Stored data
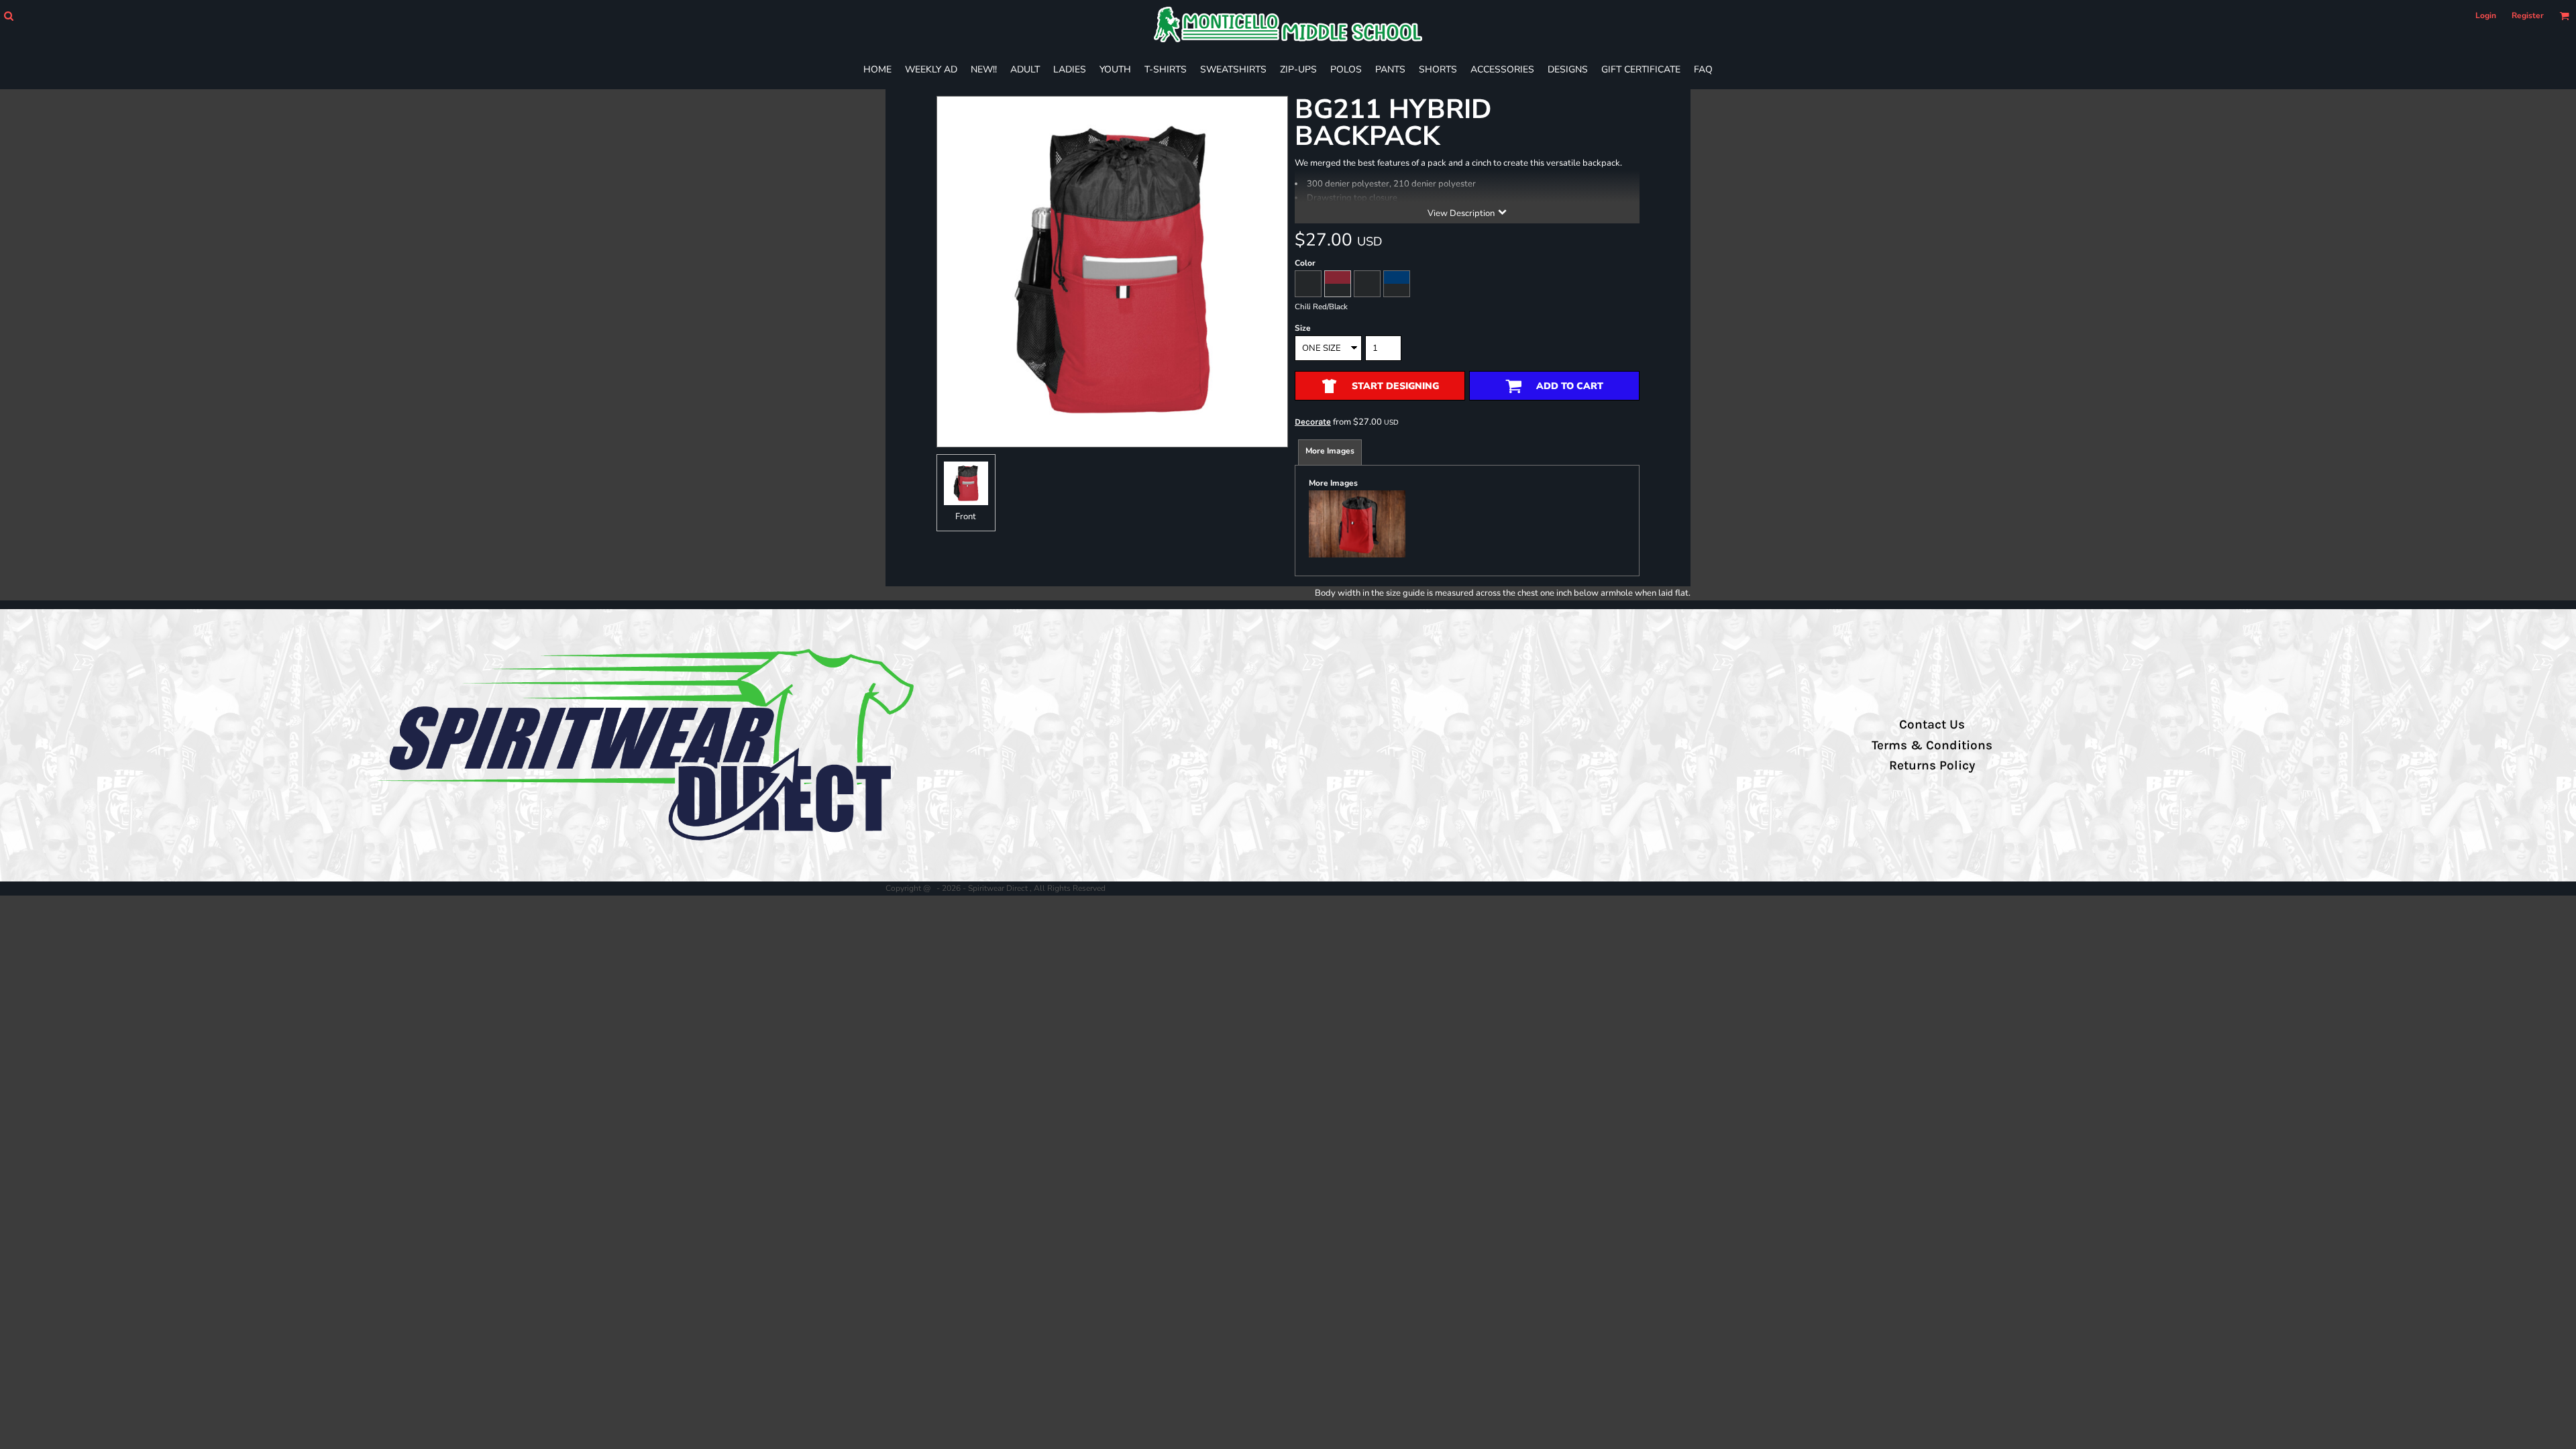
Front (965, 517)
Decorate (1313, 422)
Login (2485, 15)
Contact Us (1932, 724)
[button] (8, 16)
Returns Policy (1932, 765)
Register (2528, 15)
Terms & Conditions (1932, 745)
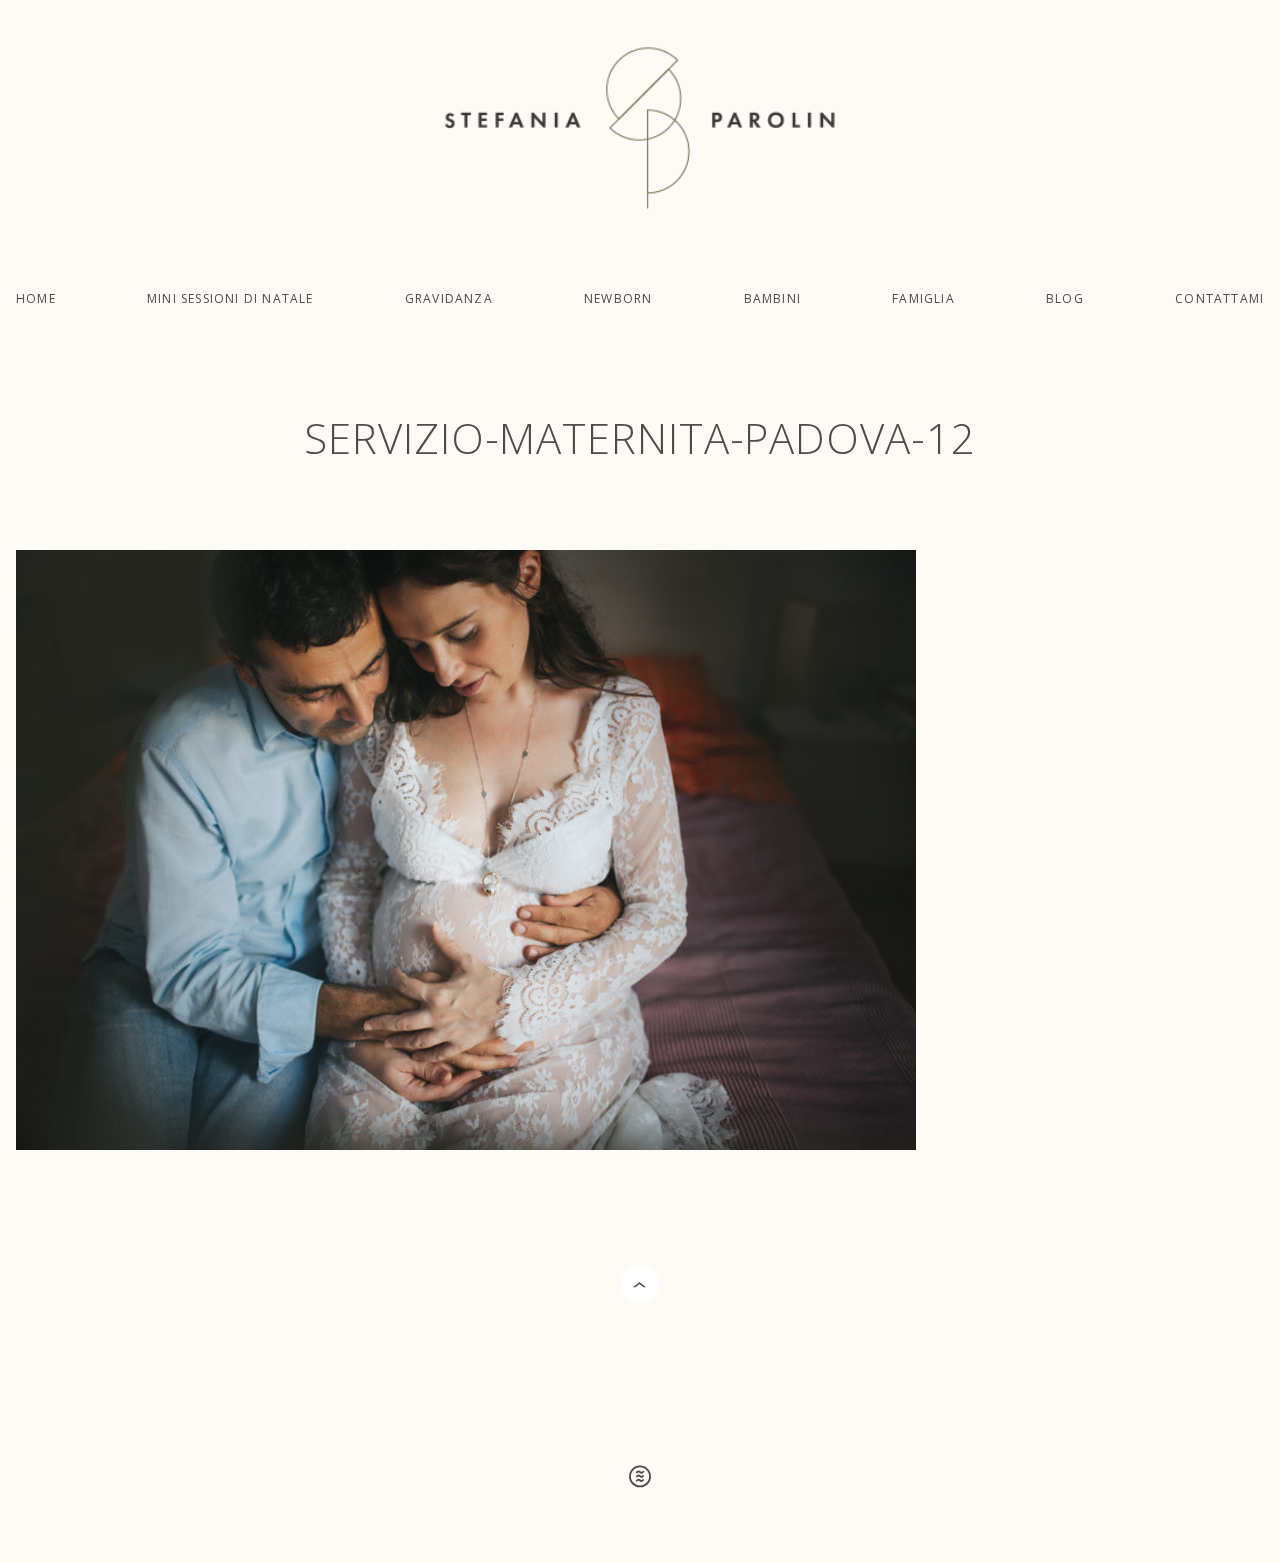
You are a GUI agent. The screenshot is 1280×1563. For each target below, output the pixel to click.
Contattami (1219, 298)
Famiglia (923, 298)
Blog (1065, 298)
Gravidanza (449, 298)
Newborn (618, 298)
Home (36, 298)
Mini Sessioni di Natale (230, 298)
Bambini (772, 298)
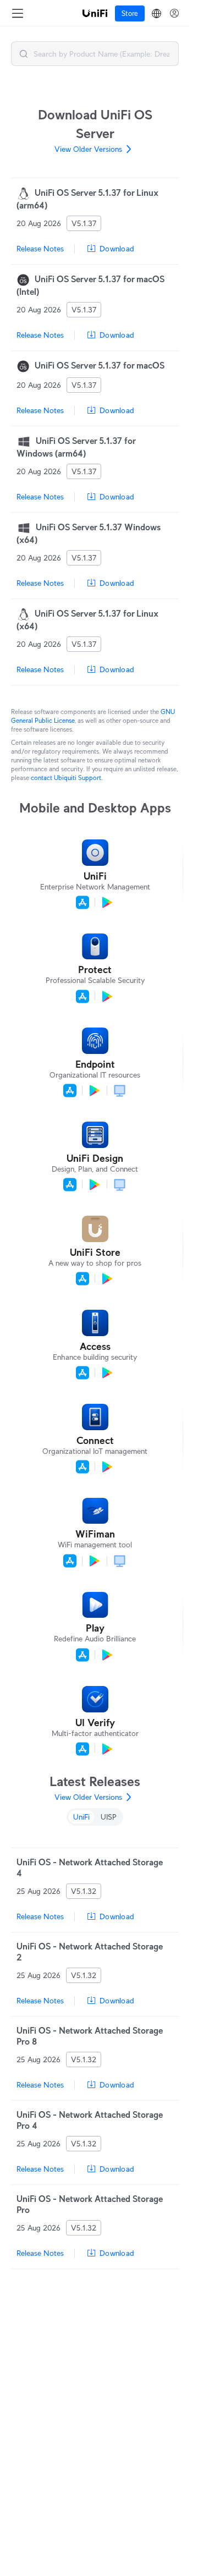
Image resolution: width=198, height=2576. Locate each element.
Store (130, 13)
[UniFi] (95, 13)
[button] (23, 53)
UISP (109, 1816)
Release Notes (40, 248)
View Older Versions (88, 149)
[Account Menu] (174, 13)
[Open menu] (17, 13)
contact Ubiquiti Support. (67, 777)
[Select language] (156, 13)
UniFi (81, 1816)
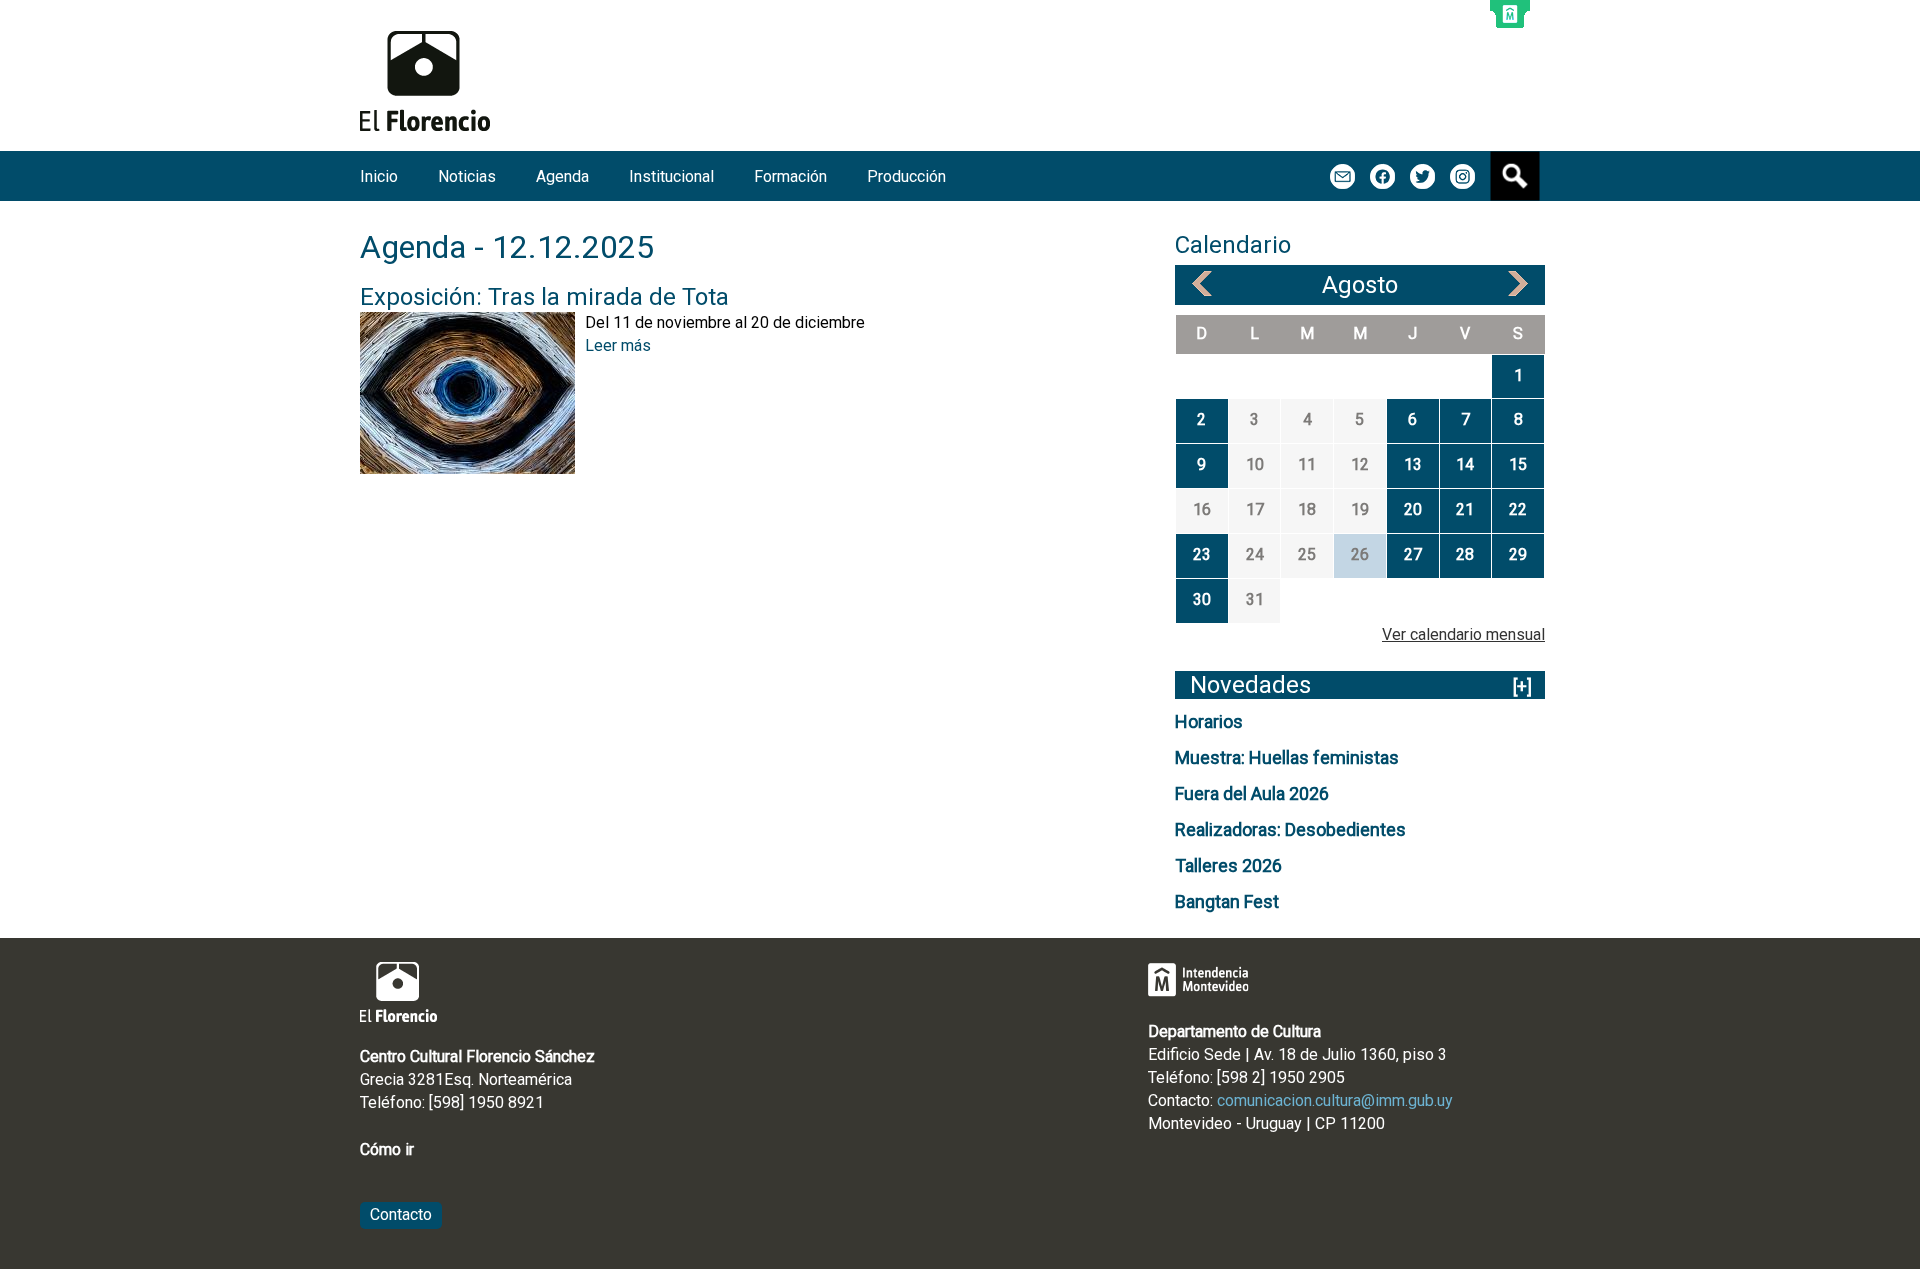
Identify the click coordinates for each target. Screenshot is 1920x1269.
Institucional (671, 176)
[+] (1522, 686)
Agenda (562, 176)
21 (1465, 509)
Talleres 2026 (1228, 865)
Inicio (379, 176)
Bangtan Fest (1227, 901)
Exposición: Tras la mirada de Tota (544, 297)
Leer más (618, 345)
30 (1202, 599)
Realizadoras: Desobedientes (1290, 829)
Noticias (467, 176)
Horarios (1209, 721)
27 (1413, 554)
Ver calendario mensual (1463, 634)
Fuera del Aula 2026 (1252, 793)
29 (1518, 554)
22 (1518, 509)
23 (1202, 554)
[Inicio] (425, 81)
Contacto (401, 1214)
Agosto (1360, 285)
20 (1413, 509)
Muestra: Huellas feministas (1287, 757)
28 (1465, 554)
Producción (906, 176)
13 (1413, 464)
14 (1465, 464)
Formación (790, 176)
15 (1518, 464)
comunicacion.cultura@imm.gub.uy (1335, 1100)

Exercise aim: Every line from the one with "Realizadoras: Desobedientes (1290, 829)" to the end of the records above should be returned exactly, and no other lines.

Answer for the task:
Realizadoras: Desobedientes (1290, 829)
Noticias (467, 176)
Horarios (1209, 721)
27 (1413, 554)
Ver calendario mensual (1463, 634)
Fuera del Aula 2026 (1252, 793)
29 (1518, 554)
22 (1518, 509)
23 (1202, 554)
[Inicio] (425, 81)
Contacto (401, 1214)
Agosto (1360, 285)
20 (1413, 509)
Muestra: Huellas feministas (1287, 757)
28 (1465, 554)
Producción (906, 176)
13 (1413, 464)
14 (1465, 464)
Formación (790, 176)
15 (1518, 464)
comunicacion.cultura@imm.gub.uy (1335, 1100)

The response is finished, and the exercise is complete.